XML encryption overview

XML encryption is a security mechanism that assures the data confidentiality of transmitted messages. You can encrypt an entire message or choose to encrypt onlycertain elements of the message. When a SOAP message is encrypted, only a service that knows the appropriate key can decrypt and read the message.

Encryption is the process of coding clear text to create ciphertext, and decryption is the process of decoding ciphertext to restore the clear text. Complete message confidentiality is achieved when information at rest and in transit cannot be accessed by unauthorized parties. When information is at rest, such as in a database, a strong access control policy can be used for confidentiality. When information is in transit, you can use a secured transport channel (such as HTTPS) for communication. Or, you can encrypt a message (or parts of the message) so that the message is indecipherable even in transit from one secure endpoint to another. The XML Encryption Syntax and Processing specification defines a process for encrypting data and representing the result in XML. The data can be arbitrary data (including an XML document), an XML element, or XML element content. When data is encrypted, the result is an EncryptedData element, which either contains or references the cipher data.

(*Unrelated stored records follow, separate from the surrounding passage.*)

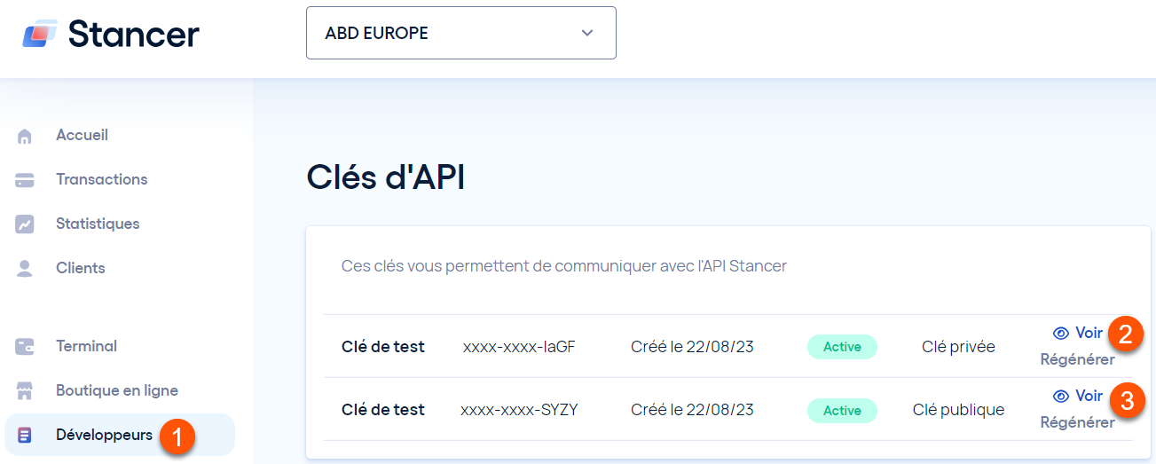
Task: Click the Développeurs document icon
Action: [x=25, y=436]
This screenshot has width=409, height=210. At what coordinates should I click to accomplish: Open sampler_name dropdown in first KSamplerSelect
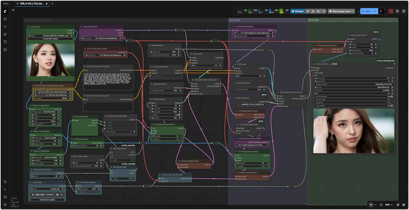point(166,90)
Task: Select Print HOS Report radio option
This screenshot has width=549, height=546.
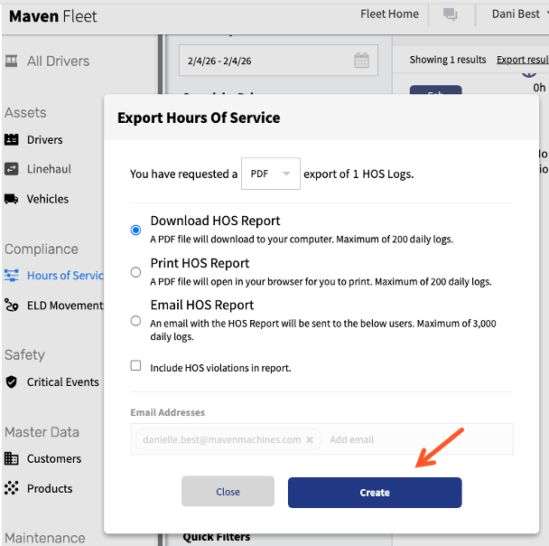Action: coord(135,272)
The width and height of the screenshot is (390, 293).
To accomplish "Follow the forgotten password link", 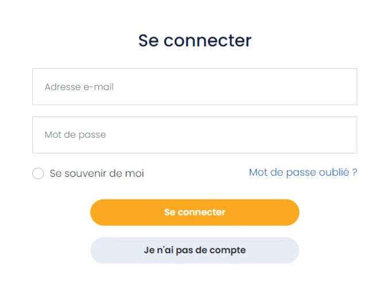I will (303, 172).
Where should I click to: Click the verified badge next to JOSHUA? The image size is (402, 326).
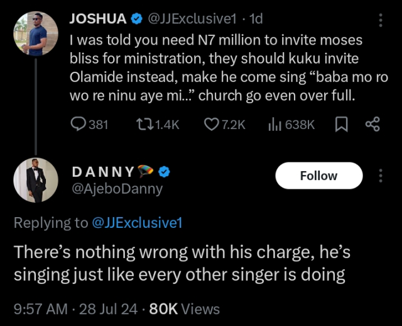136,20
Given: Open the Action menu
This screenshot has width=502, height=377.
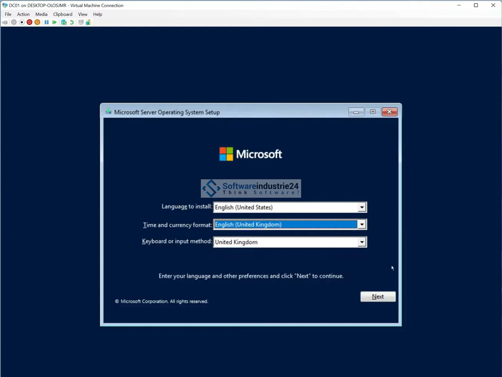Looking at the screenshot, I should (x=23, y=14).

There are two types of encryption: symmetric key encryption and asymmetric (public) key encryption. These two types of encryption can also be used with each other. Symmetric key encryption uses the same key to encrypt and decrypt a message. The key is a secret key because it is kept (as a shared secret) between the two involved organizations (the sender and receiver). Symmetric key encryption is often much faster than asymmetric encryption because asymmetric encryption requires more intensive computational efforts. Symmetric encryption is secure if you control both endpoints and trust the partners to whom you give the key, and you securely distribute the key to your partners.

Asymmetric (public) key encryption uses two different (but easily distributable) keys for encryption and decryption: a private key (which is known only to its owner) and a public key (which the owner makes available to their partners). The private and public keys are mathematically linked in an X.509 digital certificate. In addition to providing data confidentiality through encryption, you can use the certificate public key to verify digital signatures that are created by the message sender.

The public key is used to encrypt a message to ensure that only the person with the corresponding private key can decrypt the message. Or, the message can be encrypted with the private key and then decrypted with the public key. B2B Advanced Communications supports both symmetric and asymmetric encryption. For symmetric encryption, both you and your partner share a secret key outside the SOAP message communication. Then, your partner encrypts a message with this key and B2B Advanced Communications decrypts the message with the same shared key. With asymmetric encryption, your partner uses the public key (of an X.509 certificate) to encrypt a message and then, since you are the owner of the private key (of that X.509 certificate), B2B Advanced Communications can decrypt the message.

When you use digital certificates, if the certificate has a private key, B2B Advanced Communications validates the public-private key pair to ensure that the public-private key pair matches. B2B Advanced Communications encrypts data with the public key and then ensures that the data can be decrypted with the private key.